Neutrophils, like the one in the center of this photo, are loaded with granules full of proteases that make them difficult to study. Guy Waterval /Wikimedia Commons

“There are very few examples of people who use multiple omics to investigate rare diseases … (but) I think this is the future of personalized medicine,” said Klein, a physician and director of the Children’s Hospital of the University of Munich.

The patients’ disease affects their neutrophils, white blood cells packed with toxic proteins to deploy against bacteria. When neutrophil development is disrupted, which Klein estimates happens to 1 in 200,000 newborns, every bacterial or fungal infection can become a life-threatening medical emergency.

Klein’s lab has studied rare genetic causes of neutropenia for years, but proteomics was a new field for the group. Postdoctoral researcher Sebastian Hesse met proteogenomics expert at a conference, sparking a collaboration to study the proteome and transcriptome of neutrophil granulocytes.

Neutrophils are post-mitotic and very fragile, which makes studying them a challenge.

“You can think of them as suicide bombers,” Klein said, explaining that the cells are full of granules loaded with proteases that make retrieving other proteins a challenge. Hesse painstakingly developed a protocol to collect intact proteins and mRNA from healthy neutrophils.

Using mass spectrometry, scientists led by co-first author Piotr Grabowski in the Rappsilber lab at the Technical University of Berlin analyzed the cells’ proteome. When they added transcriptomic data, they found strikingly little correlation with the proteome, so they chose to focus on protein in patient samples.

Next, Hesse collected neutrophils from 16 patients with congenital neutropenia. Some were in Germany; to find others, he had to travel.

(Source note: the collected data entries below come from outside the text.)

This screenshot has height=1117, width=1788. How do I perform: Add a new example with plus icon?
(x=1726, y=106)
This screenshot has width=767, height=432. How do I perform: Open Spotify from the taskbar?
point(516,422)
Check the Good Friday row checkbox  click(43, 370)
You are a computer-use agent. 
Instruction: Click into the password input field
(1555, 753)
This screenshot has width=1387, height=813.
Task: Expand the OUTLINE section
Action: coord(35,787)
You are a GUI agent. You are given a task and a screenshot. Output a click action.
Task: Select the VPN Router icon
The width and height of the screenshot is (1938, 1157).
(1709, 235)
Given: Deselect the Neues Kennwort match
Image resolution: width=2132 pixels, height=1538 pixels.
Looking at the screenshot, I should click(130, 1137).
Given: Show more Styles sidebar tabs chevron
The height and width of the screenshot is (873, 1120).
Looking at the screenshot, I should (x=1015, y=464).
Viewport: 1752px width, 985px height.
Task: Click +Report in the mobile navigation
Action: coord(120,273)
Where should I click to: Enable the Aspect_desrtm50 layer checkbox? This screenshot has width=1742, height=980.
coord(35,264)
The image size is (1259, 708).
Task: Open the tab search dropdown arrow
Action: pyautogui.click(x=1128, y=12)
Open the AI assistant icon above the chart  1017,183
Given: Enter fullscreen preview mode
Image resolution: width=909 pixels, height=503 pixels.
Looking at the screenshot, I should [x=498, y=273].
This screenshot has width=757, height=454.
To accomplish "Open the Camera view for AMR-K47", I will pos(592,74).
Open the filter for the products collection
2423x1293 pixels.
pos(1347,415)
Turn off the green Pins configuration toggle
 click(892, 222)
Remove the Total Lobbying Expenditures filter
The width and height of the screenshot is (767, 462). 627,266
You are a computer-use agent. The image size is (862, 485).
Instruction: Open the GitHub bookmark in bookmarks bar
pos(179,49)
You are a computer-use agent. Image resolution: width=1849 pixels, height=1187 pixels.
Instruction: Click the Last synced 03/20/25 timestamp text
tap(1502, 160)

“These patients are from various parts of the world — that’s another unique challenge of working with rare diseases,” Klein said. “Sebastian flew to Iran and Turkey, in a collaborative effort with the pediatric hospitals there.”

Back at home, after processing and freezing the samples, Hesse handed them off to Grabowski; the proteomics scientists repeated the analyses to see what proteins had changed in the patients’ blood.

The team used abnormal protein profiles to guide the diagnosis of two patients with inconclusive exome sequencing results.

In one child’s case, a pseudogene made it difficult to identify mutations in the protein-coding gene; in the second, incomplete coverage by exome sequencing had missed a key point mutation. Data on protein abundance in each patient led the researchers to run more specific genetic tests that proved conclusive.

“This highlights (that) even if you have highly controlled pipelines for genetic studies, there’s always a risk that you are not 100 percent correct,” Klein said.

The researchers did not set out to make diagnoses from patient proteomes, but the study highlights the value proteomics data can add.

“Cellular proteome studies are not in routine clinical use at this point,” Klein said. “But … I think there will be huge potential for proteome analysis at a very low cost down the road.”

The team plans to expand its studies to other patients with immune deficiencies, looking for new genetic mechanisms of disease.